DOCUMENT TEXT —
--------------------

It’s ironic you call Sam an Ayatollah when the real Ayatollahs and you share the exact same opinion on how Islam should be treated.
Ha! my use of the word Ayatollah was ironic in the first place but apparently it went wwwwwwwwwwwwwhistling over your head. I’ve wasted enough time on you cultists, I have reasonable people to engage with. Feel free to hastily scrawl some ever to be unanswered nonsensical reply in order to get the final word your delicate little egos will no doubt demand of you.
It was stupid in the first place. You are a cunt.
Gryphon, come on man no need to insult people like that.
You obviously don’t want to be taken seriously. The TYT comment boards have never been as active as they have been discussing Sam Harris’s writing. As much as you might irrationally hate me for having a different point of view, I am proud to see so much thought being put into these discussions where as before there was little from the TYT crowd. I think the more we talk about Harris, the more everybody wins because you have to actually discuss the ideas if you want to be taken seriously.
I have this new found respect for you after having read what you just wrote, it tells me that you do care about the truth and reality & that you’re willing to hear the other side of the argument in case there is something you can learn from it or in case there is something you may have missed.
I respect that also because that is exactly how I think, my brain (nor sam harris’ brain) will or can be guaranteed to be able to figure out all the permutations and possibilities and options and scenarios etc… I’ve learnt a long time ago to always seek and never let arrogance or ego get in the way of me being able to see or find something I’ve missed. Often people have to make a trade, protect your ego from harm and pay a severe price, or let go of your ego and accept that one can never really know everything and in turn prevent a catastrophe from taking place… I have learnt to let go of my ego because the price I would have to pay to protect my ego will almost always (as I’ve witnessed in the world around me) be a very hefty and expensive, devastating cost.
Nice one.
Not entirely sure if you are serious or if you are mocking me but it seems genuine and very well put, thanks. I agree, letting arrogance and ego get in the way of an honest exchange of ideas carries a hefty price indeed.
You can disagree with me on my perceptions, but if you do tell me how I’m wrong, it does not advance the conversation to attack and slime a conversation partner with labels and presume they are your sworn enemy for disagreeing in civil conversation.

--------------------

(Data excerpt)
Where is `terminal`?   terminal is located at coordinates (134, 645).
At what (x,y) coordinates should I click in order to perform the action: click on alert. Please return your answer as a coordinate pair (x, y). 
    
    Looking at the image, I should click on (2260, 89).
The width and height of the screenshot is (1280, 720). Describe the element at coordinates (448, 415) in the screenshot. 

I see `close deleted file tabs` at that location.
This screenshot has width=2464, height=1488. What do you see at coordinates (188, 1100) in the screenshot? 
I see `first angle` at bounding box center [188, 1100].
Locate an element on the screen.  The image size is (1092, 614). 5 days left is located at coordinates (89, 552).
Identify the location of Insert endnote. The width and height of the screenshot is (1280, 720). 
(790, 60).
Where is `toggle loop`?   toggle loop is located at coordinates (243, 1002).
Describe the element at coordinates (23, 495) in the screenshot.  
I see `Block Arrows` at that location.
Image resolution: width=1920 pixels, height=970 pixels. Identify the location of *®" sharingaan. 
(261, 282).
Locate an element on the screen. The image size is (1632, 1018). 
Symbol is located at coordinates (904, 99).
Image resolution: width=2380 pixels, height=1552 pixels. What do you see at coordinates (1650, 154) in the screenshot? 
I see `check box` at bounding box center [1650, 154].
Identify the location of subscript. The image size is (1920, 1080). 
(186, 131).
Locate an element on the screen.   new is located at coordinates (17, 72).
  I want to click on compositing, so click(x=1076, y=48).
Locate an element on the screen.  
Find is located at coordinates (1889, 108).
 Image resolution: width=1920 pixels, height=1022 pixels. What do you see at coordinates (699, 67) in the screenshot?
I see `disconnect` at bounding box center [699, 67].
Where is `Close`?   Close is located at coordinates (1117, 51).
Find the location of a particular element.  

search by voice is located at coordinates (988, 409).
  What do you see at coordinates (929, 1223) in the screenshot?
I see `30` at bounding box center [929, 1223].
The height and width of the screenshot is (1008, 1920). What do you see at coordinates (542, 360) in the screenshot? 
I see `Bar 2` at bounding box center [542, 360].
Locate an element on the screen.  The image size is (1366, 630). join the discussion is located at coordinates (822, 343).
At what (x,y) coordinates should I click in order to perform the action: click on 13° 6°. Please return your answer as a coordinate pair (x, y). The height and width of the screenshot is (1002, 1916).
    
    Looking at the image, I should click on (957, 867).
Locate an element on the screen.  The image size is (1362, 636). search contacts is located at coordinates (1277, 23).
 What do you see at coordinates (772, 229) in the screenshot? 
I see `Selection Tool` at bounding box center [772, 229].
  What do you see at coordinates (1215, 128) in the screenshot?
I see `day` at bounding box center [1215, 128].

--------------------

PROBLEM DESCRIPTION —
Rewrite everything in the comment thread from "It’s ironic you" down to "people like that.", changing "cultists" to "fanatics". Work only from the comment thread.

RESULT FOR THIS TASK —
It’s ironic you call Sam an Ayatollah when the real Ayatollahs and you share the exact same opinion on how Islam should be treated.
Ha! my use of the word Ayatollah was ironic in the first place but apparently it went wwwwwwwwwwwwwhistling over your head. I’ve wasted enough time on you fanatics, I have reasonable people to engage with. Feel free to hastily scrawl some ever to be unanswered nonsensical reply in order to get the final word your delicate little egos will no doubt demand of you.
It was stupid in the first place. You are a cunt.
Gryphon, come on man no need to insult people like that.